=== Dataset content ===

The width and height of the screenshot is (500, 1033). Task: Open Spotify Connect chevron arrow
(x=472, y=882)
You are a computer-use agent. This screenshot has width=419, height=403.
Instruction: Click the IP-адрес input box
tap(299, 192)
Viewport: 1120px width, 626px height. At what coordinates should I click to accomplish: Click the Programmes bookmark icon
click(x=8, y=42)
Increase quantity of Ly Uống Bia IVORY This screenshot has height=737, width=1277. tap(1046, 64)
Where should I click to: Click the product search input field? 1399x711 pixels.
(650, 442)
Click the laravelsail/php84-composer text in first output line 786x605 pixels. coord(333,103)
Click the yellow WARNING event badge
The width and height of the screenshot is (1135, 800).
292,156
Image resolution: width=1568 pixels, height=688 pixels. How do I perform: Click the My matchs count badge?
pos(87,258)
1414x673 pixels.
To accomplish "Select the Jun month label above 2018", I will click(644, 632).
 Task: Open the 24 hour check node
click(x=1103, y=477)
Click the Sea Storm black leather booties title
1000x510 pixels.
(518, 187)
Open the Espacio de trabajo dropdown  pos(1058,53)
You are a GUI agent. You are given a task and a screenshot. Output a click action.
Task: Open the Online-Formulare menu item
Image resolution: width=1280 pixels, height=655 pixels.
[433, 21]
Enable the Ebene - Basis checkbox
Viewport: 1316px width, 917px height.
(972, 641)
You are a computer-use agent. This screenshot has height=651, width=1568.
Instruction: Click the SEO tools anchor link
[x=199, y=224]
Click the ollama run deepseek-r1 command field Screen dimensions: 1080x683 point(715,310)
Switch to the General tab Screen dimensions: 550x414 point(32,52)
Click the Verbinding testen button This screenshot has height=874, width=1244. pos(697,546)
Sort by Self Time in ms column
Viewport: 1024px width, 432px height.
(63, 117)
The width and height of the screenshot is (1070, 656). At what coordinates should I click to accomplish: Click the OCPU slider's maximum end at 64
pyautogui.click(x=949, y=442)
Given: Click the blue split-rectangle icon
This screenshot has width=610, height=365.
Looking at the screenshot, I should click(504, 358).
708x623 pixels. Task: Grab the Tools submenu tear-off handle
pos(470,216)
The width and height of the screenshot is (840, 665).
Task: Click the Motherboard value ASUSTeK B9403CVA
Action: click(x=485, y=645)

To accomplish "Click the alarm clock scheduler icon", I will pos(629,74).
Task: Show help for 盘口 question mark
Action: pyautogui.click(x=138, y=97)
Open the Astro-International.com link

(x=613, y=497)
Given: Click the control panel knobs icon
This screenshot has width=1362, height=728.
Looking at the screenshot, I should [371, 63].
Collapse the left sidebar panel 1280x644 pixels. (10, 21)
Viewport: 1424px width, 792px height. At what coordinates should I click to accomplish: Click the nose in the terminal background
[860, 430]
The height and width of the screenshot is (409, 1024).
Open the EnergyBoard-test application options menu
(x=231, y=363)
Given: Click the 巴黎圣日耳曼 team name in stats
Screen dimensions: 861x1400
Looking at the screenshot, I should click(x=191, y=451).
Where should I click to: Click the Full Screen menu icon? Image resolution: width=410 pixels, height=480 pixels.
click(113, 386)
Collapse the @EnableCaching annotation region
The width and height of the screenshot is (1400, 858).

===

#### Exercise brief:
Transcribe the records above in full, exactly as they stand.

#### Task answer:
The width and height of the screenshot is (500, 1033). Task: Open Spotify Connect chevron arrow
(x=472, y=882)
You are a computer-use agent. This screenshot has width=419, height=403.
Instruction: Click the IP-адрес input box
tap(299, 192)
Viewport: 1120px width, 626px height. At what coordinates should I click to accomplish: Click the Programmes bookmark icon
click(x=8, y=42)
Increase quantity of Ly Uống Bia IVORY This screenshot has height=737, width=1277. tap(1046, 64)
Where should I click to: Click the product search input field? 1399x711 pixels.
(650, 442)
Click the laravelsail/php84-composer text in first output line 786x605 pixels. coord(333,103)
Click the yellow WARNING event badge
The width and height of the screenshot is (1135, 800).
292,156
Image resolution: width=1568 pixels, height=688 pixels. How do I perform: Click the My matchs count badge?
pos(87,258)
1414x673 pixels.
To accomplish "Select the Jun month label above 2018", I will click(644, 632).
 Task: Open the 24 hour check node
click(x=1103, y=477)
Click the Sea Storm black leather booties title
1000x510 pixels.
(518, 187)
Open the Espacio de trabajo dropdown  pos(1058,53)
You are a GUI agent. You are given a task and a screenshot. Output a click action.
Task: Open the Online-Formulare menu item
Image resolution: width=1280 pixels, height=655 pixels.
[433, 21]
Enable the Ebene - Basis checkbox
Viewport: 1316px width, 917px height.
(972, 641)
You are a computer-use agent. This screenshot has height=651, width=1568.
Instruction: Click the SEO tools anchor link
[x=199, y=224]
Click the ollama run deepseek-r1 command field Screen dimensions: 1080x683 point(715,310)
Switch to the General tab Screen dimensions: 550x414 point(32,52)
Click the Verbinding testen button This screenshot has height=874, width=1244. pos(697,546)
Sort by Self Time in ms column
Viewport: 1024px width, 432px height.
(63, 117)
The width and height of the screenshot is (1070, 656). At what coordinates should I click to accomplish: Click the OCPU slider's maximum end at 64
pyautogui.click(x=949, y=442)
Given: Click the blue split-rectangle icon
This screenshot has width=610, height=365.
Looking at the screenshot, I should click(504, 358).
708x623 pixels. Task: Grab the Tools submenu tear-off handle
pos(470,216)
The width and height of the screenshot is (840, 665).
Task: Click the Motherboard value ASUSTeK B9403CVA
Action: click(x=485, y=645)

To accomplish "Click the alarm clock scheduler icon", I will pos(629,74).
Task: Show help for 盘口 question mark
Action: pyautogui.click(x=138, y=97)
Open the Astro-International.com link

(x=613, y=497)
Given: Click the control panel knobs icon
This screenshot has width=1362, height=728.
Looking at the screenshot, I should [371, 63].
Collapse the left sidebar panel 1280x644 pixels. (10, 21)
Viewport: 1424px width, 792px height. At what coordinates should I click to accomplish: Click the nose in the terminal background
[860, 430]
The height and width of the screenshot is (409, 1024).
Open the EnergyBoard-test application options menu
(x=231, y=363)
Given: Click the 巴黎圣日耳曼 team name in stats
Screen dimensions: 861x1400
Looking at the screenshot, I should click(x=191, y=451).
Where should I click to: Click the Full Screen menu icon? Image resolution: width=410 pixels, height=480 pixels.
click(113, 386)
Collapse the @EnableCaching annotation region
The width and height of the screenshot is (1400, 858).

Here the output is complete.